Sin comercio no habría civilización. La voz “comercio” cuenta con varias acepciones. La tajante sentencia con que acabo de abrir este artículo se refiere al intercambio de bienes y servicios, pero interesa llevar el foco a otra acepción: tienda, establecimiento. Vi con mis propios ojos, en los años setenta y primeros ochenta, ciudades sin tiendas, o con apenas un puñado de simulacros de tal. Recuerdo el Bucarest fantasmal de Ceaucescu o la Sofía de Thivkov. Dos pesadillas, con la excepción de una pequeña isla de sentido, un café estilo vienés en la capital de Bulgaria, cerca de las embajadas.
Como si se tratara de un reflejo, de una pulsión atávica que arrancara de sus raíces más contrarias a la libertad, la izquierda española, en pleno siglo XXI, está exhibiendo una aversión al comercio sobre la que debería reflexionar. Abrir una tienda exige arrojo, un proyecto, riesgo, mucho trabajo, y superar un sinfín de obstáculos burocráticos, muchos de los cuales serían prescindibles con administraciones menos auto referenciales, más orientadas a facilitarle la vida al administrado. Máxime cuando ese administrado se dispone a acrecentar la gran red de autónomos y pequeñas empresas que constituyen un entramado insustituible en nuestra economía.
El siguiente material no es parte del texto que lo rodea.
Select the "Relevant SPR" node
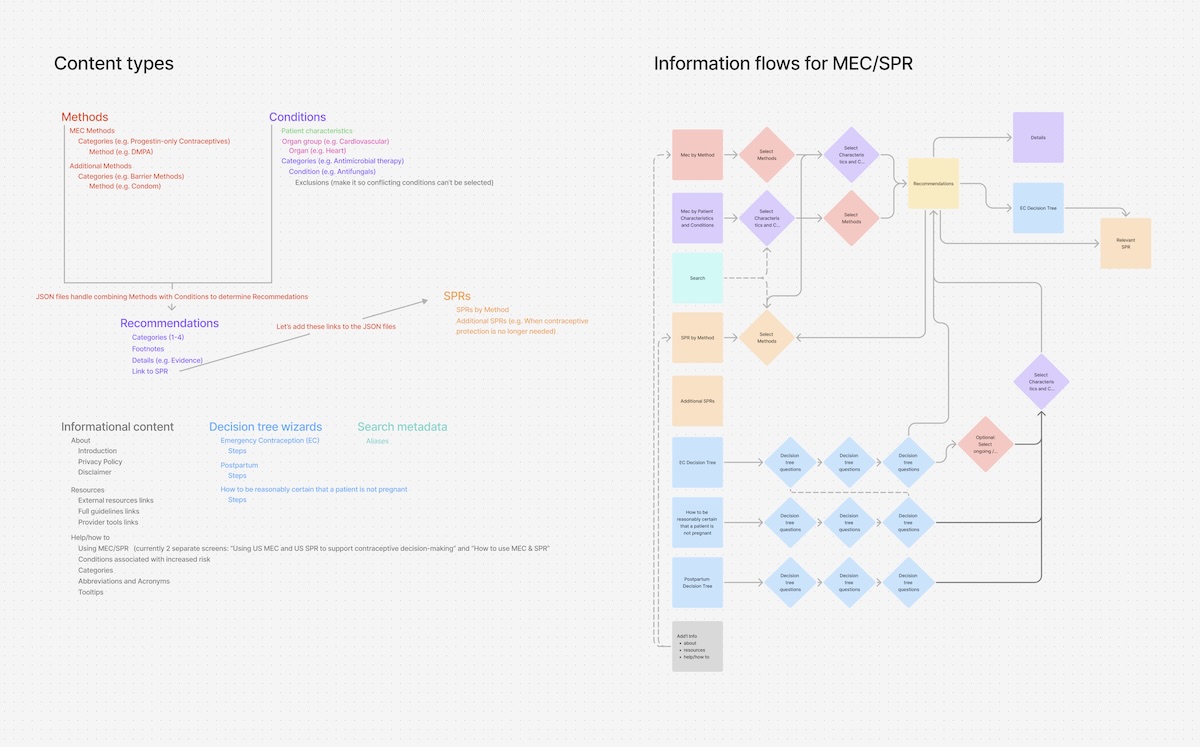The height and width of the screenshot is (747, 1200). [x=1125, y=242]
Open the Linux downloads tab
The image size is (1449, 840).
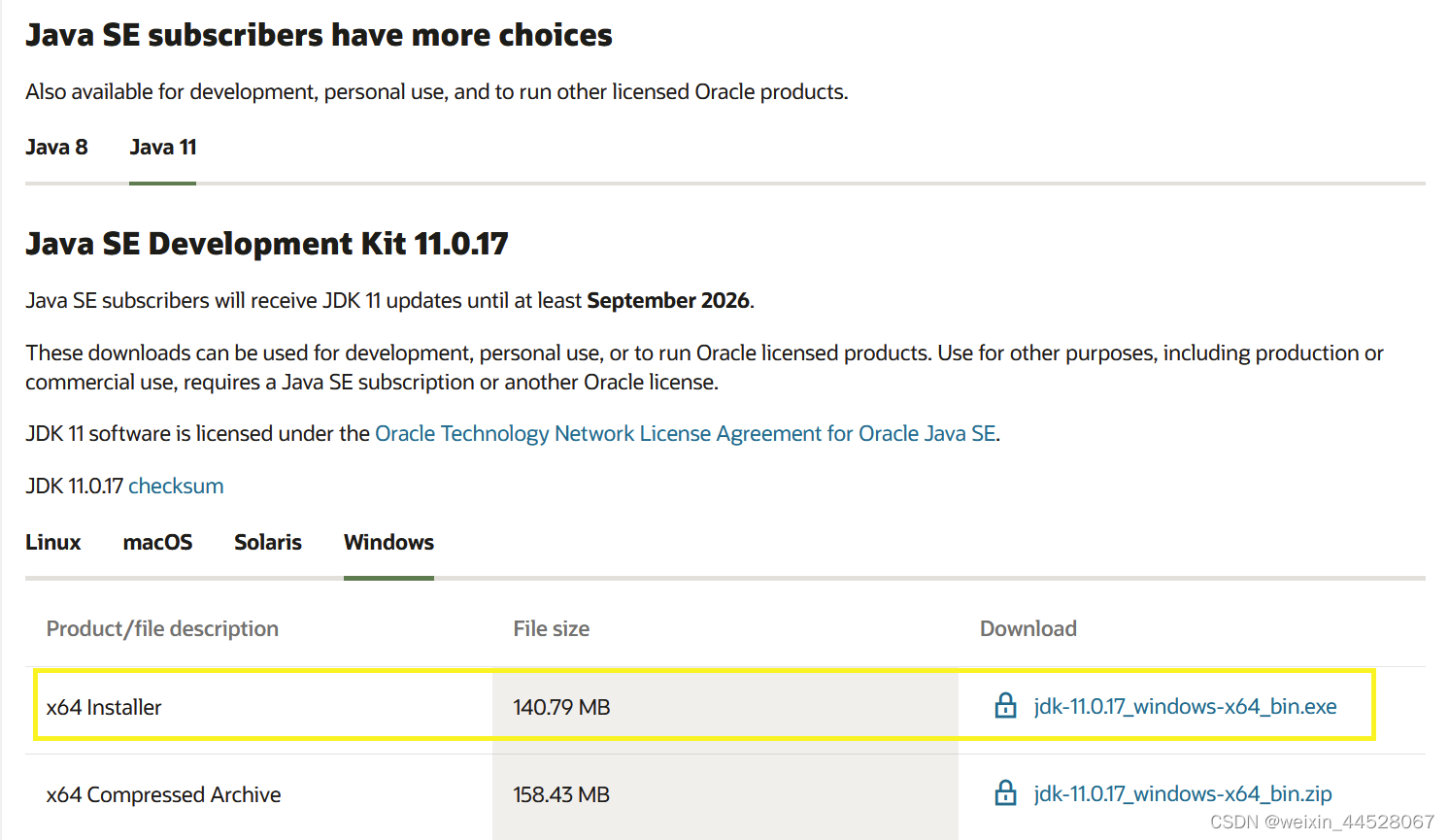(x=53, y=543)
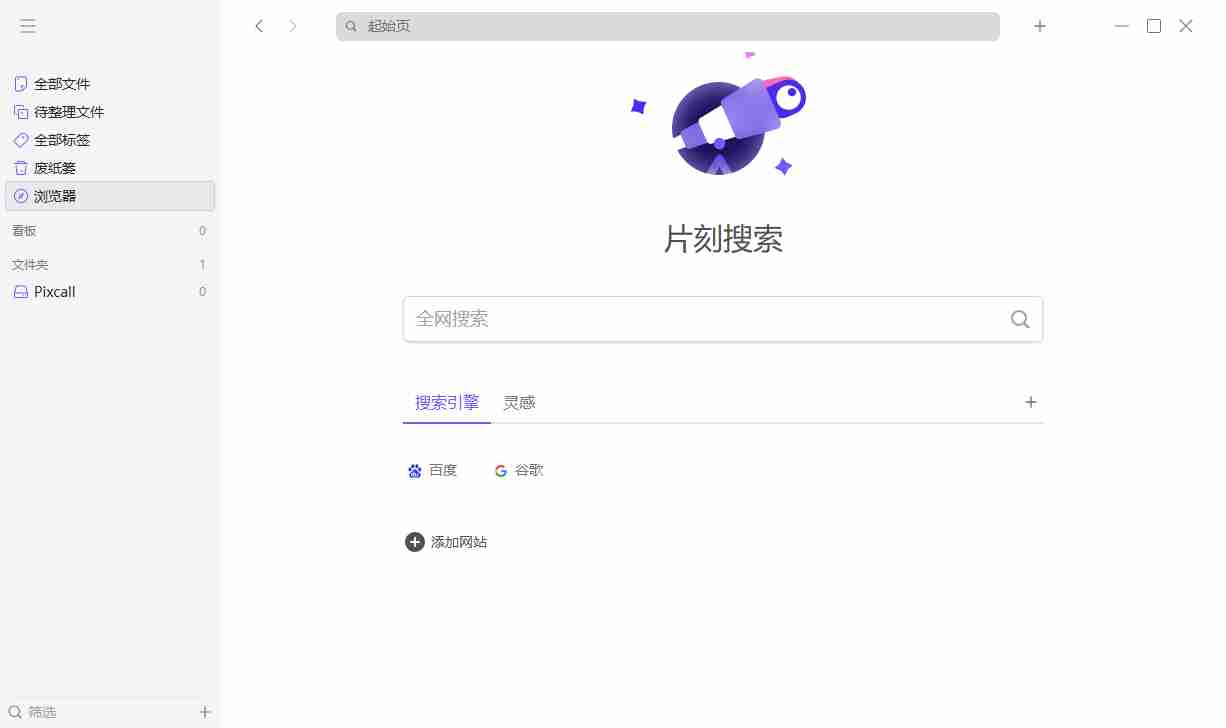Add a new website group with the plus icon

coord(1031,402)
Pagan sus impuestos, generan empleo, facilitan la vida de la gente, aumentan y diversifican la oferta, dan vida a las calles, hacen sostenibles los municipios y todos sus servicios. Y el mensaje que le envían los gobernantes de familias políticas que se pretenden progresistas es que las facilidades no serán para ellos sino para una competencia ilegal a la que auténticas mafias suministran productos a veces falsificados y siempre sin control.
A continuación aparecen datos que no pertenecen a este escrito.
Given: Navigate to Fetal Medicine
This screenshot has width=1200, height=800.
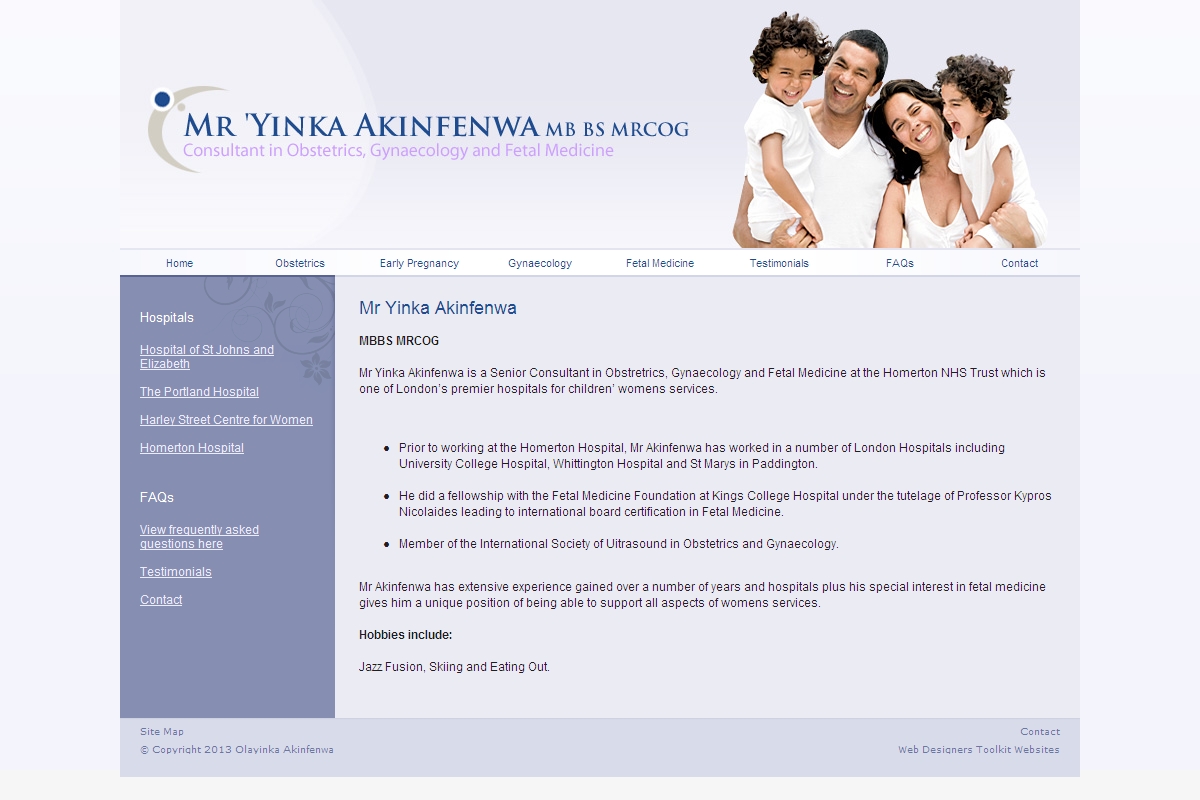Looking at the screenshot, I should pyautogui.click(x=659, y=263).
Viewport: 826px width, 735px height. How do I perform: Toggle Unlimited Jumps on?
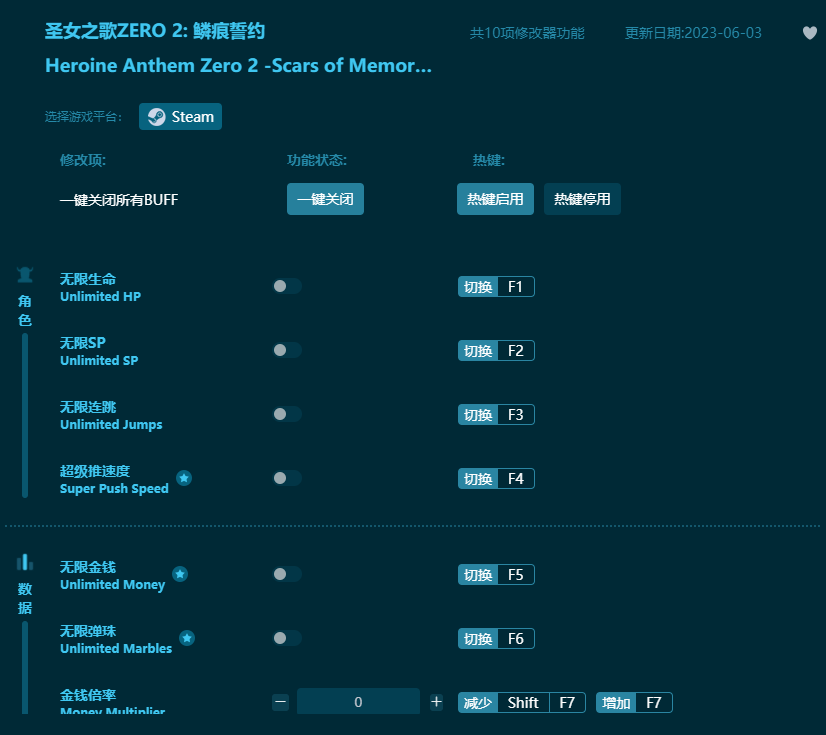point(287,414)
Premian pues a quien no respeta las leyes ni paga los preceptivos impuestos, y castigan al ciudadano cumplidor que se gana la vida caminando por su precario cable de funambulista para llegar a fin de mes sabiendo que el día menos pensado todo se puede desmoronar. Y que, en tal caso, tendrá que responder con todos sus bienes presentes y futuros.
Ni siquiera se ha desarrollado de verdad una tabla salvavidas para que los que fracasan no queden fuera de juego para siempre. La segunda oportunidad es casi imposible en España, por mucho que anteriores gobiernos llamaran así a un laberinto normativo que, para empezar, exige de abogados que el afectado no puede pagarse en su situación. Me reafirmo: solo una aversión profunda al acto civilizador del comercio explica la laxitud infinita —y aun la simpatía— para con quienes compiten sin sometimiento a ley alguna.